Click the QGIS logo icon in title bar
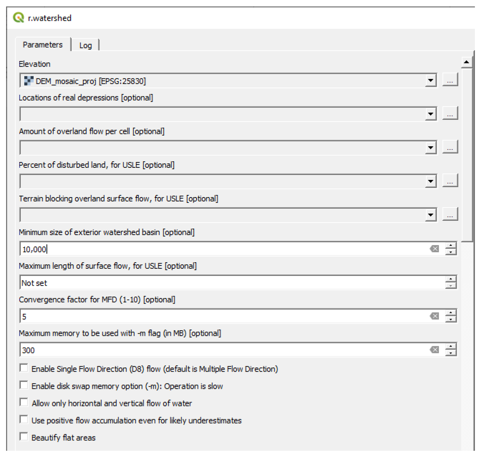 [18, 18]
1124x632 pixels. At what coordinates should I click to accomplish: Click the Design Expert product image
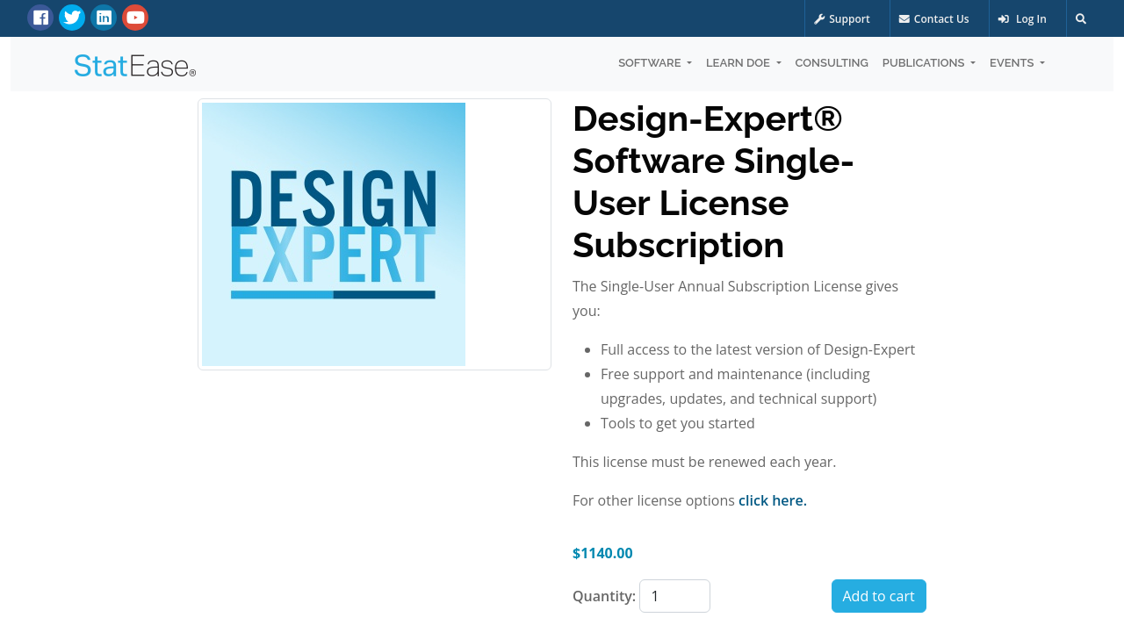coord(334,234)
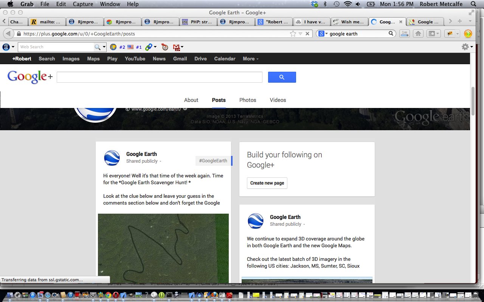Click the browser back arrow button

point(8,34)
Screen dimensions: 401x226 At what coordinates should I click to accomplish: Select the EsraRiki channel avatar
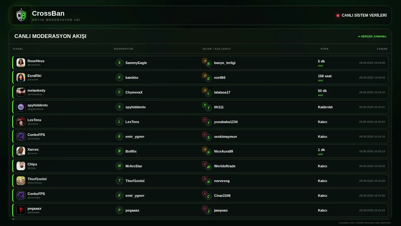[x=21, y=78]
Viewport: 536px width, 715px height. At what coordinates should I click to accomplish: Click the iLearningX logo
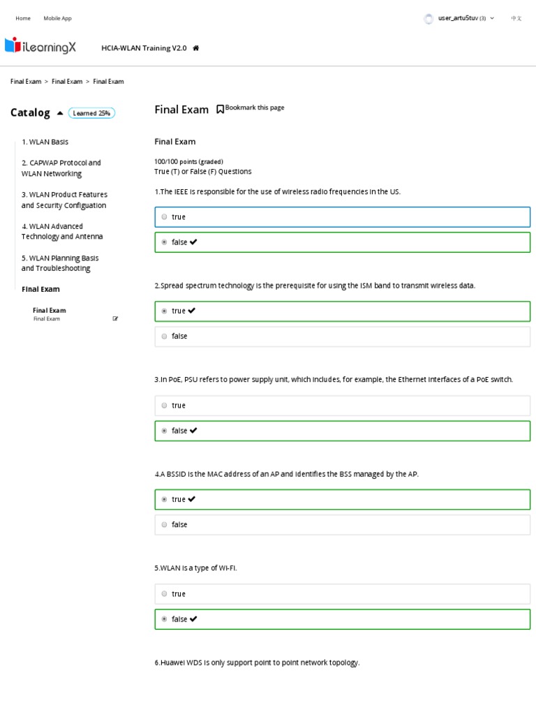(x=40, y=47)
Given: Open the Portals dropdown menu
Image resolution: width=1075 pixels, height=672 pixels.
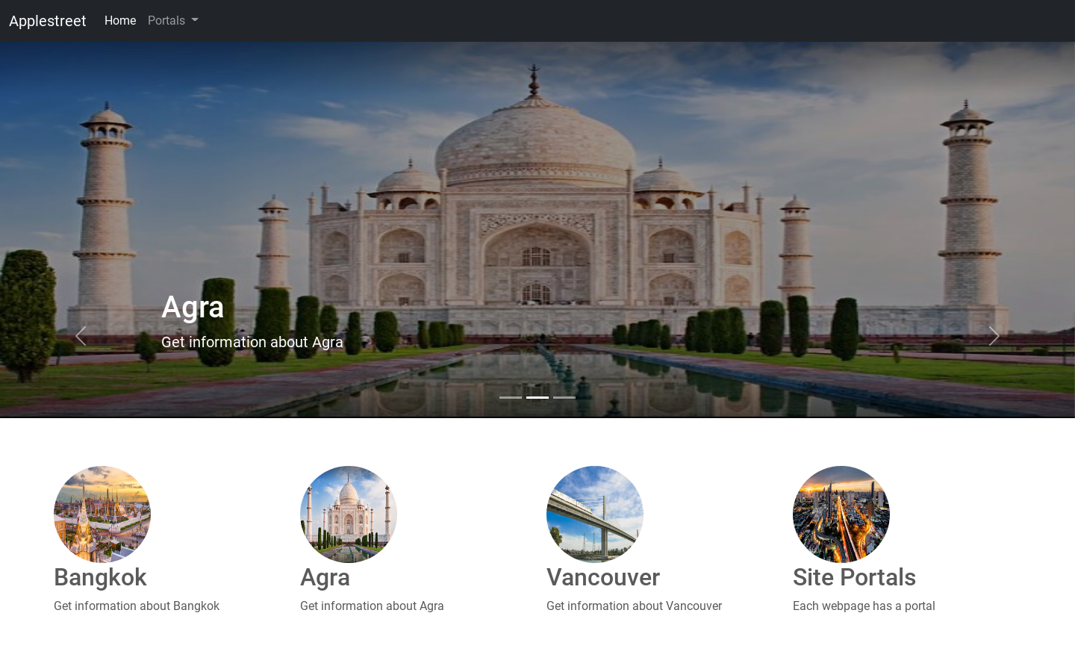Looking at the screenshot, I should [172, 21].
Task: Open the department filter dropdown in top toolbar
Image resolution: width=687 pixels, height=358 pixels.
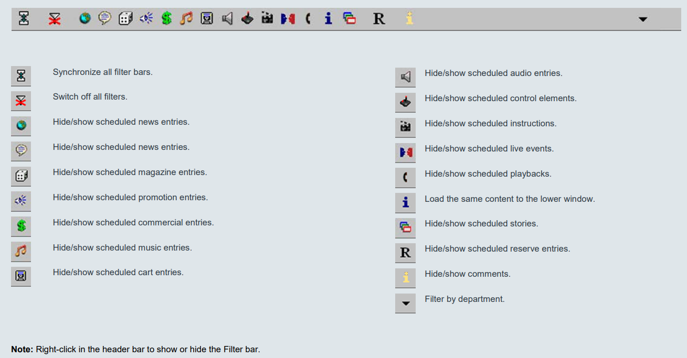Action: pos(642,19)
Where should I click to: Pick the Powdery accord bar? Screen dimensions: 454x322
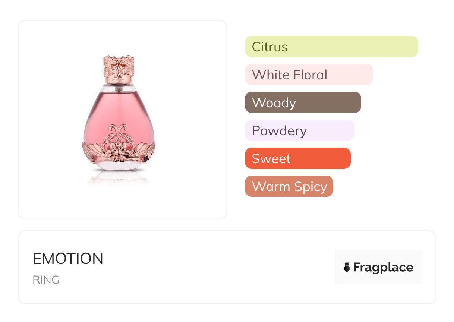[x=299, y=130]
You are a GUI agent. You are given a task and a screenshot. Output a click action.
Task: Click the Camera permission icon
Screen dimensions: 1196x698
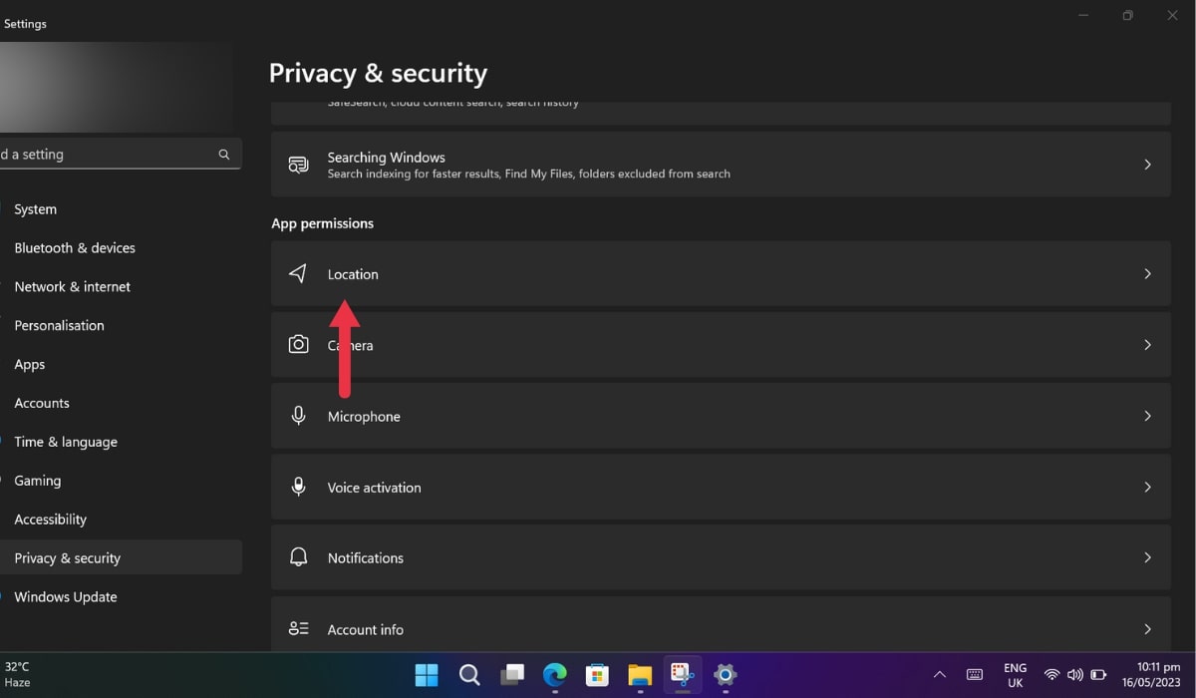[x=298, y=344]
----
[Exercise prompt]
Count how many lines in the entries hold "Open" and reply with that number alone.

[Problem solution]
2